To download a part of file theres an option -r/ --range available in curl which lets us specify the range of bytes of the file to be downloaded.
Range can be specified in following ways :
curl -r 0-499
This specifies to download first 500 bytes
curl -r 500-999
This specifies to download bytes starting from 500 to 999.
curl -r -500
specifies to download last 500 bytes.
curl -r 500-
specifies to download the bytes from offset 500 and forward
There are few more options. Check out the man pages. ( I have copied the simple options here).
Now here I have to download Fedora live CD iso which is 691 MB in size. So, I will download 100 MB in each connection, like this:
curl -# -r 0-99999999 -o fedora.iso.part1 http://download.fedoraproject.org/pub/fedora/linux/releases/9/Live/i686/Fedora-9-i686-Live.iso &
curl -# -r 100000000-199999999 -o fedora.iso.part2 http://download.fedoraproject.org/pub/fedora/linux/releases/9/Live/i686/Fedora-9-i686-Live.iso &
curl -# -r 200000000-299999999 -o fedora.iso.part3 http://download.fedoraproject.org/pub/fedora/linux/releases/9/Live/i686/Fedora-9-i686-Live.iso &
curl -# -r 300000000-399999999 -o fedora.iso.part4 http://download.fedoraproject.org/pub/fedora/linux/releases/9/Live/i686/Fedora-9-i686-Live.iso &
curl -# -r 400000000-499999999 -o fedora.iso.part5 http://download.fedoraproject.org/pub/fedora/linux/releases/9/Live/i686/Fedora-9-i686-Live.iso &
curl -# -r 500000000-599999999 -o fedora.iso.part6 http://download.fedoraproject.org/pub/fedora/linux/releases/9/Live/i686/Fedora-9-i686-Live.iso &
curl -# -r 600000000- -o fedora.iso.part7 http://download.fedoraproject.org/pub/fedora/linux/releases/9/Live/i686/Fedora-9-i686-Live.iso &
In the above code -# is to suppress the details of progress meter. You can ignore this option.
After all the files are downloaded, we need to concatenate them. This is quite simple.
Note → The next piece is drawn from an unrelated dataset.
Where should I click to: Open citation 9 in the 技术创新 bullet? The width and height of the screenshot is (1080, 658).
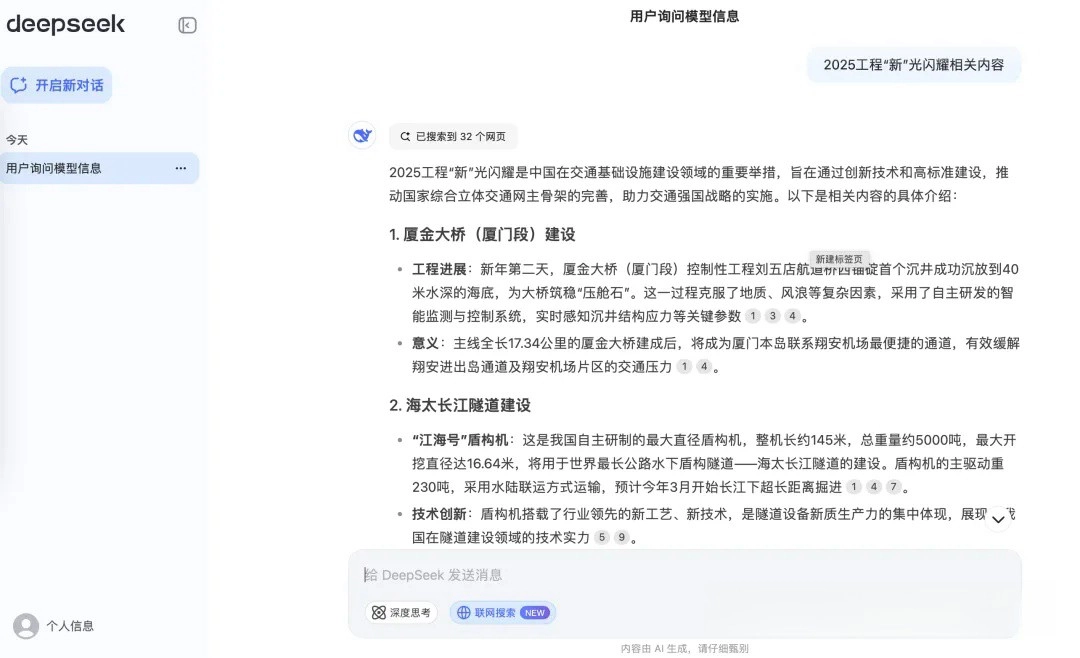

$ cat fedora.iso.part? > fedora-9-live.iso
And your live CD iso image is ready as fedora-9-live.iso
To verify the file has been downloaded and concatenated correctly you may verify the checksums before burning it to a CD/DVD.
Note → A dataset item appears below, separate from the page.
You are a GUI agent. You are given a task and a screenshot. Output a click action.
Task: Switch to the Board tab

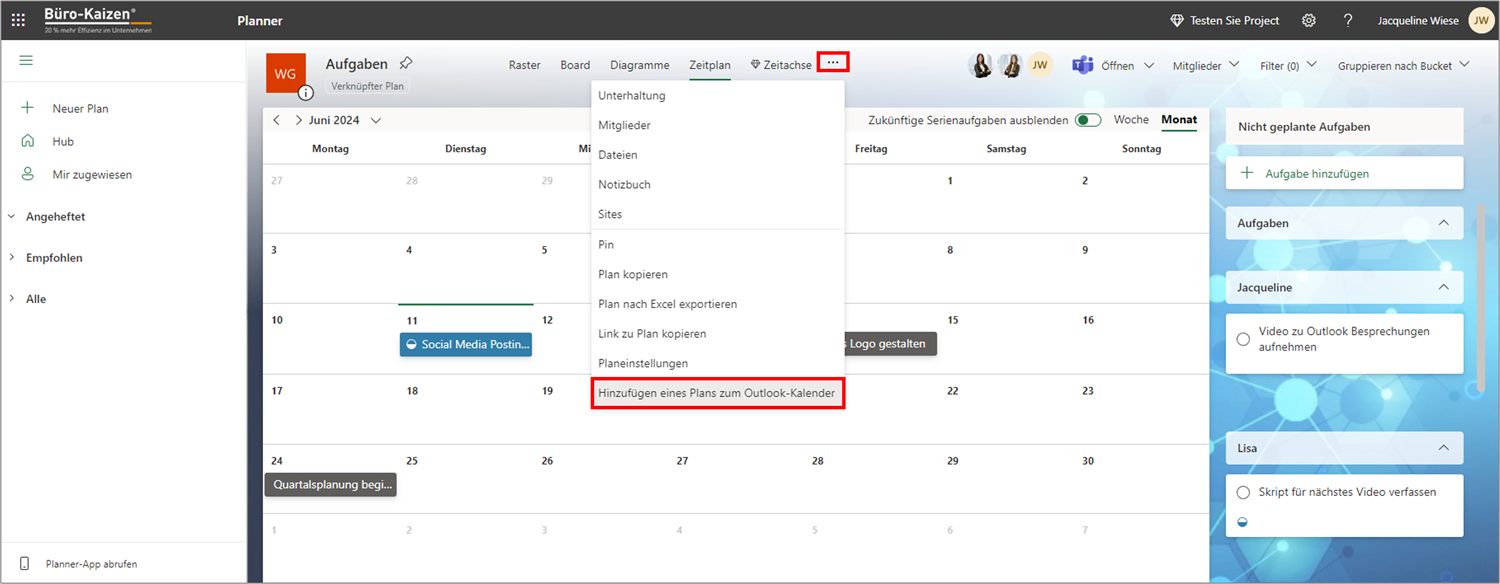pos(575,65)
This process could be automated if somehow by a simple shell script if we could get the file size before starting the downloaded. To accomplish this, I once again went through the man pages. And I found a useful option -I/ --head . This option fetches the HTTP-header only. One can easily get the file size as Content-Length from the HTTP headers. But, when I tried this through proxy servers I got a X-Squid-Error: ERR_TOO_BIG , so couldn’t determine the correct file size. And hence I am unable to automate the process. Anybody, any help ?? (please post it as comment).
Happy Downloading !!
Pingback: Download Files Larger Than The Download Limit : blog edvdbox
Pingback: www.ubuntukungfu.org
Nice article there! But I had a query, somewhat unrelated, which is how do you connect to IRC chats from within IITG? I’ve tried it many times, using many hacks into the config files, none of which work. I’m using Ubuntu Linux, and the chat clients that I’ve used are X-Chat, Konversation, and pidgin too, but without any avail. Please help, if you can!
@abcdefg
use firefox addon chatzilla
Sexy solution for those using *nix! Keep it up, ye Geek Warrior!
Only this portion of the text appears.